PI: Mohammad Islam, Research Professor, Materials Science and Engineering, College of Engineering 

Co-PI: Lining Yao Assistant Professor, Human-Computer Interaction Institute

We have received funding from Carnegie Bosch Institute for materials that can self-heal to recover both the mechanical properties and the electrical conductivity, which are highly desired in diverse application areas including soft robotics, artificial muscles, synthetic skins, bio-monitoring systems, and functional wearables. However, development of self-healing electrical conductors for utilization in electronics and skin, and self-healing actuators for use in synthetic muscles are often explored separately due to orthogonal material property requirements. Furthermore, realization of practical applications requires inexpensive fabrication of constituting components with diverse morphology and properties, which additive manufacturing readily provides.

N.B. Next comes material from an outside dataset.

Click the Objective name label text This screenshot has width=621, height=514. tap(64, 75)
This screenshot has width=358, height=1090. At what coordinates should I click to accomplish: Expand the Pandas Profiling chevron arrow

We propose to develop (1) transformative materials that can self-recover the mechanical properties and self-restore electrical conductivity if severed or damaged, and (2) additive manufacturing approaches to fabricate devices with these materials that display desired functionalities by incorporating computationally guided design features, ultimately generating self-healing actuators and sensors. In particular, we will focus on on-body devices that can be attached to human skin directly or as the outer layer of other machined parts (e.g., sensors for prosthesis skin). Working closely with our industrial collaborator, which intimately partners with national security and defense agencies on additive manufacturing of prosthesis and responsive tourniquet, we will develop functional demos on: (i) integrated sensing and self-tightening (actuation) tourniquet, and (ii) self-healing sensing skin for prosthesis. We believe the proposed work will advance the state-of-the-art of self-healing materials and soft robots. Further, our material is human skin compatible, making the self-healing actuators and sensors attractive in health monitoring, communication, assistive technology, sports, and entertainment industries.